As demonstrated by the answers given by the volunteers, the feedback provided was significantly positive. Of 48 answers received from the volunteers, 40 (83.3%) were extremely likely and 8 (16.7%) were quite likely. The individual answers for each question resulted in normalized values ranging from 0.92 to 1.00, providing an average value of 0.98 for the perceived usefulness and 0.97 for the perceived ease of use. These results corroborate the quantitative and qualitative analyses previously executed in both reconstruction series.

4. Conclusions

This article presented a unified methodological proposal for the three-dimensional reconstruction of geological samples aiming for its use in virtual applications or a Digital Samples Database environment. This methodological proposal was structured to improve the workflow in the three-dimensional reconstruction of geological samples, which relies directly on elements such as the heterogeneity, dimensions and overall shape of the samples to produce usable results with adequate visuals and geometric quality.

Despite being a procedure that has been used for some years and may present high-quality results, the use of three-dimensional reconstruction for geological samples is a field that has not been extensively explored yet, given the large number of recent articles that use this technique to create DOM. These models are usually produced for insertion in immersive virtual reality environments, a recent trend in recent years, especially since the arrival on the market of devices such as the HTC Vive and the Oculus Rift.
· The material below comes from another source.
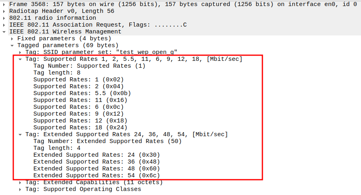Select Extended Supported Rates: 54 (0x6c) row

97,176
These two devices opened a new chapter for consumer use of virtual reality. Previously, immersive visualization systems were limited to systems such as Cave Automatic Virtual Environment (CAVE) or L-Shape, notoriously expensive with complex and restricted use. Both devices are portable and can be used in medium to high-end computers with compatible graphics cards.
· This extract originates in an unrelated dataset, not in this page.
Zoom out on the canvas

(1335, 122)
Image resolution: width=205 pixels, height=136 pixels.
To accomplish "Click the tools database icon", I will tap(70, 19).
The main contribution of this paper is providing a unified methodological workflow for the three-dimensional reconstruction of geological samples. This research focuses on facilitating user access to a unique methodology that preemptively analyzes and solves the main problems and some exceptional ones that may occur during the three-dimensional reconstruction of geological samples. This article has delved deeper into the methodologies for collecting photographs, in addition to the implementations to assist the SIFT algorithm and edge reconstruction.

The present research highlights the need to use a solid methodology for the three-dimensional reconstruction of rock samples, especially for operators with little to no knowledge of the subject. Most papers treat three-dimensional reconstructions as a by-product, spending no more than a small paragraph in the text on this subject.

As a small methodological test, it served to validate the workflow, as well as to measure the perception of the volunteers regarding the methodology itself, its strengths and weaknesses. This objective is well-defined by the use of three samples with different characteristics ranging from a sample that can be considered simple to reconstruct, very heterogeneous and with an average size that allowed its easy manipulation by the volunteers, to more difficult and complex samples.

This is usually the normal situation when approaching the analysis of siliciclastic rocks or any other igneous or metamorphic rock that presents heterogeneous visuals and irregular shape. However, especially when working with carbonate rocks, their homogeneity grows significantly, making it difficult for the software to find the analog characteristics necessary for proper processing. This difficulty can be increased by the shape of the sample. The regular geometric shapes present a greater challenge for three-dimensional reconstruction, mainly the cylinder. The reduced number of edges and irregular surfaces mine the SfM algorithm’s capability to identify features.

In the continuity of this research, the focus will be on increasing the number of volunteers to address a more adequate TAM statistics. This approach, despite being the most technically adequate, presents considerable logistical challenges, as the activities will have to be carried out using the same camera and the same samples to produce overall valid results.